-------- Gösterilen metin
Rum Kilisesinin Gerçek Oyunu

Karpaz Burnu’nun en ucundaki tarihi Apostolik yapı Apostolos Andreas Manastırı’nın yenileme ve onarım çalışmaları konusundaki gecikme sorununun nereden kaynaklandığı yavaş yavaş ortaya çıkmaya başladı. Rum Ortodoks Kilisesi, II. Hrisostomos’un Başpiskopos seçilmesinden sonra Kıbrıs adasının tümü üzerinde Rumların mutlak egemenlikleri olmadığı ve bunun da yakın tarihte bir olasılık olarak görülmediği gerçeğinin farkına varması ve bu yönde strateji değiştirmenin daha doğru olacağı kararına varmasından sonra adada sorunlar çoğaldı. Bu doğrultuda ilk adım Kilisenin karar mercii olan Sen Sinod Meclisi’nin, Rum egemenliğini adanın tümüne yayacak yeni bir strateji belirlemesi ve bunu da hemen uygulamaya koyması oldu. Bu stratejinin ana omurgasını ABD, Rusya ve Avrupa Birliği’nin Hıristiyan olması ve bu ülkelerin Hıristiyan dini ile ilgili sorunlara politik sorunlardan daha duyarlı olacakları varsayımı oluşturuyor. Saptanan bu yeni strateji doğrultusunda yapılan ilk iş KKTC üzerinde adına Metropol veya Diyakozluk denilen dini bölgeler oluşturup bunları resmen ilan etmek oldu. Bu çok masum gözüken dini ilan gerçekte KKTC toprakları üzerinde Kıbrıs Rum Yönetimi’nin ve 10’uncu protokol uyarınca da AB’nin herhangi fiili bir egemenliği olmasa da kilisenin olduğunun ilanıydı, güya.
----------------
- [Alıştırma görevleri]
**a.** Rum Kilisesi ve Apostolos Andreas Manastırı hakkındaki metne göre, belirlenen yeni strateji doğrultusunda yapılan ilk iş neydi?
**b.** Rum Kilisesi ve Apostolos Andreas Manastırı hakkındaki metni son cümlesinden sonra sürdürün.
-------- Veri bölümü
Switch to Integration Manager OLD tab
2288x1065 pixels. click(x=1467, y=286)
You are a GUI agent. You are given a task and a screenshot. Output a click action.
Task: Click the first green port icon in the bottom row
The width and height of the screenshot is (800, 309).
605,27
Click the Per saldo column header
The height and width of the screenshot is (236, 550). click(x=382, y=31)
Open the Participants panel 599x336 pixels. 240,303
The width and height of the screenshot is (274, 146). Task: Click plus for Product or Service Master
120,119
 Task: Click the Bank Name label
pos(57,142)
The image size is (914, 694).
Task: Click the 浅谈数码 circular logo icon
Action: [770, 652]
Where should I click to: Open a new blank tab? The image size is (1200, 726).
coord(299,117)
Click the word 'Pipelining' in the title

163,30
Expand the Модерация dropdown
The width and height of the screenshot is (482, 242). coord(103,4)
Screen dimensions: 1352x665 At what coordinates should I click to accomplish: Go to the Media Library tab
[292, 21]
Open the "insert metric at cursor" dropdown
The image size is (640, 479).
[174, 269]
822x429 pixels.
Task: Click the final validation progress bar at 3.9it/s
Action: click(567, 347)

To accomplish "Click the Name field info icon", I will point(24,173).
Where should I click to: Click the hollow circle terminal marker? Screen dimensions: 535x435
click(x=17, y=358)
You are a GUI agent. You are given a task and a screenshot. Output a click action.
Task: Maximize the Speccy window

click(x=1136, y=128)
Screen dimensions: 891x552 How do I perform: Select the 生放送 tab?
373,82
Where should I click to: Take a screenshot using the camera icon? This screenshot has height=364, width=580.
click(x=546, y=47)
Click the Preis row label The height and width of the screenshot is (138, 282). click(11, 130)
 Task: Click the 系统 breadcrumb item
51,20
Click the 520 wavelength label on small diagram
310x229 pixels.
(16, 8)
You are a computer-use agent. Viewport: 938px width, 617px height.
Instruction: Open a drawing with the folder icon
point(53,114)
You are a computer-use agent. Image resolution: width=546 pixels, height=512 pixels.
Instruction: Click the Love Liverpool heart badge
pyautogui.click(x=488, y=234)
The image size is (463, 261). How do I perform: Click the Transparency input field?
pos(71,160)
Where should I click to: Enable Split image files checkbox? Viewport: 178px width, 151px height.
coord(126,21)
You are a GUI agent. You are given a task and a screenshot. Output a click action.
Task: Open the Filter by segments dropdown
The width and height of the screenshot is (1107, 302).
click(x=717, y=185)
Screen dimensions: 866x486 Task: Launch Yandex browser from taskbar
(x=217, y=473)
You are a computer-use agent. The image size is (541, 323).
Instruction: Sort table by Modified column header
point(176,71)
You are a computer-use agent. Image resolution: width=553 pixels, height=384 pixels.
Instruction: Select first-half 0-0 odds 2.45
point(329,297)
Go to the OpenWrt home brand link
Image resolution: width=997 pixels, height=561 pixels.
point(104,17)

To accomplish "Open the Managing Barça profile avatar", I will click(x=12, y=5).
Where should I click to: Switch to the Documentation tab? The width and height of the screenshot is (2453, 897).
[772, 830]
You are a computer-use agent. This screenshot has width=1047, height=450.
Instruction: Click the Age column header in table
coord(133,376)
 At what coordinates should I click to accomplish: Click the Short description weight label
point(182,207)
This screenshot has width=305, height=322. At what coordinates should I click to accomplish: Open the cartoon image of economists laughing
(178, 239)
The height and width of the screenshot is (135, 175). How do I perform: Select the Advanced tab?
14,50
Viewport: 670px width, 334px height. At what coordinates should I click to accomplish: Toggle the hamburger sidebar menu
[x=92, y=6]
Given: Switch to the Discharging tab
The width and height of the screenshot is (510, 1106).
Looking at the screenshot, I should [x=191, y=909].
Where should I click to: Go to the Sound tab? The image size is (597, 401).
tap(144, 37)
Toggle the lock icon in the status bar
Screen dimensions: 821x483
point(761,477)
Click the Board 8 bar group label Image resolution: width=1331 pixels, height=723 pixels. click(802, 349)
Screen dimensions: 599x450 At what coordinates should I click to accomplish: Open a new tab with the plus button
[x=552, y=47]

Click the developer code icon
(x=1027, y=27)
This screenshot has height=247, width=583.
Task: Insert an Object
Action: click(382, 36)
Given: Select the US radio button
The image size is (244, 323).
----------------
- [Görev yanıtları]
**a.** KKTC üzerinde Metropol veya Diyakozluk denilen dini bölgeler oluşturup bunları resmen ilan etmek.

**b.**
NOEL AYİNİ KIŞKIRTMASI

 

İkinci adım de bu metropollere, adlarına Metropolit denilen dini yöneticileri ve yardımcılarını atamaları oldu. II. Hrisostomos bu dini kişilerin, kurallara uygun bir şekilde seçilmelerini sağladıktan sonra Fener, New York, Moskova, Kudüs, İskenderiye gibi Ortodoks dünyasının apostolik ve sonrası kuruluşları ile Vatikan’daki Papalık gibi tüm önde gelen ruhani birimlere bildirerek resmileştirdi. Bu atanmış ruhani rütbeli kişilerin üçüncü adımı, KKTC makamlarından izin almadan istedikleri zaman sınırı geçme, gene KKTC’nin dini işlerden sorumlu dairesinden izin almadan yönetimleri altındaki kiliselerde ayin yapmaları konusu uygulamaya koyma oldu. Böylece Rum Ortodoks Kilisesi, KKTC’yi ve KKTC’nin resmi varlığı ile dairelerini tanımadan ve dikkate almadan, ruhani kimlik altında egemenliğini KKTC sathına yayma girişimi başlattı. Bunun en çirkin ve provokatif örneği de 25 Aralık 2010 tarihinde Dip Karpaz’daki Ayios Sinesio Kilisesi’nde Sen Sinod Meclisinin atadığı dini görevlinin, sözde Metropolit Zahrias’ın KKTC makamlarından izin almadan Noel Ayini yapmak istemesi oldu. Bu ayine KKTC Polisi, ilgili KKTC makamlarından izin alınmadığı ve izinsiz bir kişinin de ayin yönettiği gerekçesi ile müdahale etti.  Kurulan komplo uyarınca da Rum Ortodoks Kilisesi yaygarayı bastı. Türkiye’nin ayine müdahale ettiği şikâyetini de ulaşabildiği her yere iletti.